### CONSIGNE 1
Quelles opérations liées aux produits sont reprochées à l'avocat dans l'extrait sur l'avocat bruxellois inculpé ? Énumérez-les toutes.
### CONSIGNE 2
Dans l'extrait sur l'avocat bruxellois inculpé, en quel domaine du droit l'avocat soupçonné est-il spécialisé ?
### CONSIGNE 3
Prolongez l'extrait sur l'avocat bruxellois inculpé après sa dernière phrase.

### EXTRAIT FOURNI
"""

Exclu: un avocat bruxellois a été inculpé pour trafic international de drogue entre le Maroc et Tournai

C’est une information RTL: un avocat bruxellois a été inculpé. Il est accusé d'être impliqué dans un trafic international de stupéfiant entre le Maroc et la Belgique. Contrairement à d'autres suspects dans ce dossier, il n'a pas été placé sous mandat d'arrêt. Toujours présumé innocent, il risque jusqu'à 10 ans de prison si les faits sont avérés. Nos journalistes Benjamin Samyn et Thomas Kinet ont mené l'enquête.

L’inculpation date d’il y a plusieurs mois, mais elle a été gardée sous cloche dans le milieu judiciaire. L’homme de loi soupçonné s’appelle Mohamed G. Il est affilié au barreau de Bruxelles et spécialisé en droit fiscal. Il est poursuivi pour trafic international de stupéfiant de type cannabis.

On lui reproche des faits de participation dans le cadre de l’acquisition, la vente, la détention et l’importation de produits. Au moins quatre autres suspects sont également poursuivis. "Le juge d'instruction peut considérer qu'il y a association de malfaiteurs, ce qui est souvent le cas dans le cadre de trafic international de stupéfiants, puisque chacun doit jouer son rôle bien précis pour acheter la drogue, faire venir la drogue, et revendre la drogue sur le territoire", commente Henri Laquay, avocat pénaliste.

"""

### DONNÉES À ANALYSER
"""

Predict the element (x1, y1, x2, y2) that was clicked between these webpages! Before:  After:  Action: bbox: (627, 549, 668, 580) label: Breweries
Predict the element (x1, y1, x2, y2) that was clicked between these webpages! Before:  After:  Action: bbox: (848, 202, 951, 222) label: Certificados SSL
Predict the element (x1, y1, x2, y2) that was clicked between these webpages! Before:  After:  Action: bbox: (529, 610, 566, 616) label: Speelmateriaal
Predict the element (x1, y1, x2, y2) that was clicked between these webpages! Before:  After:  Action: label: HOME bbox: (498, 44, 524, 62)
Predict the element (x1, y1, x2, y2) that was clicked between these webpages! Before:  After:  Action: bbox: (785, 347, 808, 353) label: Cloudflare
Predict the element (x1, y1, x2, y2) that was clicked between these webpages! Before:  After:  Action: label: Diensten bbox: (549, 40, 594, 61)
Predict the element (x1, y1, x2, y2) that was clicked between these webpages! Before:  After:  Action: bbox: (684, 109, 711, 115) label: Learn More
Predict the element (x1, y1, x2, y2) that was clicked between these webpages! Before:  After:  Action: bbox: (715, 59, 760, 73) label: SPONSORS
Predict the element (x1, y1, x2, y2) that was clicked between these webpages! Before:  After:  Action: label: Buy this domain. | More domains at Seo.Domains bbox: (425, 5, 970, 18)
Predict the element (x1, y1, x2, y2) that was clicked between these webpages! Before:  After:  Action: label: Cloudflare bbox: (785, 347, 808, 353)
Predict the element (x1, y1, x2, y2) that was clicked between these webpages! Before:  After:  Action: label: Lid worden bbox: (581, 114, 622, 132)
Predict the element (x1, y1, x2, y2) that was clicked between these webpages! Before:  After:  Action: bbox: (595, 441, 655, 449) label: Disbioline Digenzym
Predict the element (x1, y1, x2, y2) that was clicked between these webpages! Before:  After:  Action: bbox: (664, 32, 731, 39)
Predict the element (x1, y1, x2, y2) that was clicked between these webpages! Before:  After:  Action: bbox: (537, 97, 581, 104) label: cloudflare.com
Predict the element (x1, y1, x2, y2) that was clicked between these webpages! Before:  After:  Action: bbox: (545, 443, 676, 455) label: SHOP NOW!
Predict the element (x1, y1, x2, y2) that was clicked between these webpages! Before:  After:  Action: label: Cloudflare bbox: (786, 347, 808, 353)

"""

### RÉPONSE 1
acquisition, vente, détention, importation

### RÉPONSE 2
En droit fiscal.

### RÉPONSE 3
Un trafic du Maroc vers la région de Tournai
 
Selon nos informations, le trafic de stupéfiants montait du Maroc vers la Belgique, et plus précisément vers la région du Hainaut occidental. Les inculpations ont été faites par un juge d'instruction tournaisien. Nos recherches nous ont également permis de découvrir que l’avocat Mohamed G. était en 2015 le président d'une mosquée en Wallonie picarde.


L'avocat reste libre pour l'instant

Après son interpellation, l’homme de loi n’a pas été placé sous mandat d’arrêt, contrairement à d’autre suspect dans le dossier. "Il n'est pas du tout automatique qu'une personne soit placée sous mandat d'arrêt. Un juge d'instruction qui estime qu'il y aurait des indices de culpabilité peut très bien inculper, mais ne pas placer sous mandat, s'il estime qu'il n'y a pas de risque pour la sécurité publique ou pour son enquête", explique Frank Discepoli, avocat pénaliste et assistant en droit et procédure pénale à l’ULB.

D’autres personnes ont quant à elles été libérées en attente d’un jugement. Contacté par nos soins, le conseil de Mohammed G. confirme l’inculpation mais se refuse à tout autre commentaire sur l’affaire. L’enquête concernant ce dossier elle est en passe de se terminer.